■ Data records
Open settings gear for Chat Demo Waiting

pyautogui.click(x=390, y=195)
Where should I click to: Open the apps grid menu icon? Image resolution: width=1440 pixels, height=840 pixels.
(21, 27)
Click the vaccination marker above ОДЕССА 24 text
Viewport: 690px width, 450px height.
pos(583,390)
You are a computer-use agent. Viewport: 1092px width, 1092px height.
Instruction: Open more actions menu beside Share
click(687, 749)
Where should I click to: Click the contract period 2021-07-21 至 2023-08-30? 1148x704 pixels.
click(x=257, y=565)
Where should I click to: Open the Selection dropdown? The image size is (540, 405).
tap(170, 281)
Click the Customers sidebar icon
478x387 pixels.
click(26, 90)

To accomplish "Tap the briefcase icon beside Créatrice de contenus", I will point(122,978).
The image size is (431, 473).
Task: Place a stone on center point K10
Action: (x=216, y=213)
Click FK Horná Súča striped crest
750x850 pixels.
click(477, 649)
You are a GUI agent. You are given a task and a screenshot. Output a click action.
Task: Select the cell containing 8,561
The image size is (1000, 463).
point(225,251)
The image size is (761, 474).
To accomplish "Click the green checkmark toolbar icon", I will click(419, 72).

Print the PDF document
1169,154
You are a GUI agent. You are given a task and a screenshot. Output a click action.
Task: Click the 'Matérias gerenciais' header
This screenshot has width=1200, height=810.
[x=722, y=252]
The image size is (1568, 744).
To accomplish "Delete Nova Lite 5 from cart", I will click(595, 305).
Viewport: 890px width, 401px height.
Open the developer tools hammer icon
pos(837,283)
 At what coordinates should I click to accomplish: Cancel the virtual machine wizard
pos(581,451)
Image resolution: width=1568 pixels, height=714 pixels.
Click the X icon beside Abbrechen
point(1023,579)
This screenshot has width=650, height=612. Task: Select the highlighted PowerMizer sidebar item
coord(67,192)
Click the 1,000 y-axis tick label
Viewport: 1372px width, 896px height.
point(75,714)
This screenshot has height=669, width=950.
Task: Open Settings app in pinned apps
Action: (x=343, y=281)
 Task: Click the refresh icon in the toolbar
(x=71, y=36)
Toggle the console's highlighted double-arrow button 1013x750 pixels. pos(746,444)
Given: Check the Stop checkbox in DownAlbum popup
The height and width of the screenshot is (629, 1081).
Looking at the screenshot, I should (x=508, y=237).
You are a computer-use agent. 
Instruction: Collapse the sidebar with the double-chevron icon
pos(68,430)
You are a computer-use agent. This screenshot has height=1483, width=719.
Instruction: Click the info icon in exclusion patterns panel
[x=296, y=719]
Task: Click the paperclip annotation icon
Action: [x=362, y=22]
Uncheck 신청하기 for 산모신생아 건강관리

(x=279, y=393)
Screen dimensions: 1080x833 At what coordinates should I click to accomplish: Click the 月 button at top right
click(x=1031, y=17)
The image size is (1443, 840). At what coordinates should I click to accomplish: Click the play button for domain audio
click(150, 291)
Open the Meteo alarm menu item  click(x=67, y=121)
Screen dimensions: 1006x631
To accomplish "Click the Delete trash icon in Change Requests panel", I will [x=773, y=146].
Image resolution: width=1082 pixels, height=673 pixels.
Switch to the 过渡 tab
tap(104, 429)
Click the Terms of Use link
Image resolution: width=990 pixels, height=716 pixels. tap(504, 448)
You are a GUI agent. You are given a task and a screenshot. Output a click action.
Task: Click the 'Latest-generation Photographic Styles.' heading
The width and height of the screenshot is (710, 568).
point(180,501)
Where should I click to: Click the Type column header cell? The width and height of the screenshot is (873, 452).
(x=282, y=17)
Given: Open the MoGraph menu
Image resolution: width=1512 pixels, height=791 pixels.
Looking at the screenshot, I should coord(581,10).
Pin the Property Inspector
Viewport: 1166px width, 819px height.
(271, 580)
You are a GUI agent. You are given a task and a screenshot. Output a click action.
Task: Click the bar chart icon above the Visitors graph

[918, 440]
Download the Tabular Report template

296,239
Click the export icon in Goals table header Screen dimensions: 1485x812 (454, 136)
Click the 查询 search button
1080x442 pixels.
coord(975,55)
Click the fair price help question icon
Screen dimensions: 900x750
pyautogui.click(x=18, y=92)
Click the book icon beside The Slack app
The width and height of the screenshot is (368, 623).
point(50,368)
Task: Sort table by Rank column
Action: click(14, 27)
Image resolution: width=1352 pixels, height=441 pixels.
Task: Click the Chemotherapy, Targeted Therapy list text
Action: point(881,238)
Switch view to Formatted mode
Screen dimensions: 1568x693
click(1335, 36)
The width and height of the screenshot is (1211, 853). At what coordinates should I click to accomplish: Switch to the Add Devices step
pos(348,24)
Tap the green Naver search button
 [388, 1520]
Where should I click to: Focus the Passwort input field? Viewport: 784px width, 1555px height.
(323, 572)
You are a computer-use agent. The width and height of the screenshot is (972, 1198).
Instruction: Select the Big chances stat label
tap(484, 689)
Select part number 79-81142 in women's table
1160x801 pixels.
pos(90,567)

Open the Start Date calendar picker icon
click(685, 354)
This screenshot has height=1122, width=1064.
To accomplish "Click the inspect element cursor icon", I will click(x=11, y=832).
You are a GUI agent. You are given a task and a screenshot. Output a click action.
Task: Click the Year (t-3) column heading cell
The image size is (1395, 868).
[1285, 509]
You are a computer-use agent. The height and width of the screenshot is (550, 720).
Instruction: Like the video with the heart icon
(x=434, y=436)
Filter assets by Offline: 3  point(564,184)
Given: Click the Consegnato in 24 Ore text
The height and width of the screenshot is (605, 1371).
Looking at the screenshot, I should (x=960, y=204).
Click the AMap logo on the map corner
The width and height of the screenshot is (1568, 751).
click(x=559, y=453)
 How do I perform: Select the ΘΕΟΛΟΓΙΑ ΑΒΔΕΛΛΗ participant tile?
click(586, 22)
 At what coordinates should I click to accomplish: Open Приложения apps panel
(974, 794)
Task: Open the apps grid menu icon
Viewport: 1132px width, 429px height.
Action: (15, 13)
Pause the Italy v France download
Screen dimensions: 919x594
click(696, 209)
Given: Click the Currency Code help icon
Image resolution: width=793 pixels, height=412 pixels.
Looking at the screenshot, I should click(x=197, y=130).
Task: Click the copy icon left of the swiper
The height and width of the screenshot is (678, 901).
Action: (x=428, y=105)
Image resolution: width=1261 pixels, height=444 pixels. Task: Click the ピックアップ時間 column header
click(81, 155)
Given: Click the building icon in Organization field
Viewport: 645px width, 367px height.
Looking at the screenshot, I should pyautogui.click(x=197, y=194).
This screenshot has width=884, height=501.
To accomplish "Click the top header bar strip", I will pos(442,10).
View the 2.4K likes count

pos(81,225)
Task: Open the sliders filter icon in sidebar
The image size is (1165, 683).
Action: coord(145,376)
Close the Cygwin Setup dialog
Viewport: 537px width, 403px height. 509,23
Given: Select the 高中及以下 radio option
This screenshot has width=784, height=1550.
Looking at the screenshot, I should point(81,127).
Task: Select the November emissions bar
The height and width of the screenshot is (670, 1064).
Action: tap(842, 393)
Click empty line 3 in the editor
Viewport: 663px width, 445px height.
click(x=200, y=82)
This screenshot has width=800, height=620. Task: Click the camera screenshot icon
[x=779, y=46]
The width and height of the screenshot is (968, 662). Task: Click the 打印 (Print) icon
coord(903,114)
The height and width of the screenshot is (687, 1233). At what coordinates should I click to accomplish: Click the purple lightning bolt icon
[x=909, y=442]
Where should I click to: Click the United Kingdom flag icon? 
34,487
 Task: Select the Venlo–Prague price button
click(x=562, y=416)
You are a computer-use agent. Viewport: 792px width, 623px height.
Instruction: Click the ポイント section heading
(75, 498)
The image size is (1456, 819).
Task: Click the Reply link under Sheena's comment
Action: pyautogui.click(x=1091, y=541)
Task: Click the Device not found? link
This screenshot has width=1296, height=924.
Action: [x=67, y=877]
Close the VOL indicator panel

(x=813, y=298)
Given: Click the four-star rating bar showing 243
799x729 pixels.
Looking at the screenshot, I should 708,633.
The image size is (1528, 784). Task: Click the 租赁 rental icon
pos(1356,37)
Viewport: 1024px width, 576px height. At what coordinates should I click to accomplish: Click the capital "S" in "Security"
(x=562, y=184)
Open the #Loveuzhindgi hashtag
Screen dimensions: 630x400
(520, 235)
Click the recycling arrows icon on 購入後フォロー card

■ Assignment
Only the number is wanted: how many lines of the data contain the word "Delete"?

■ Answer box
2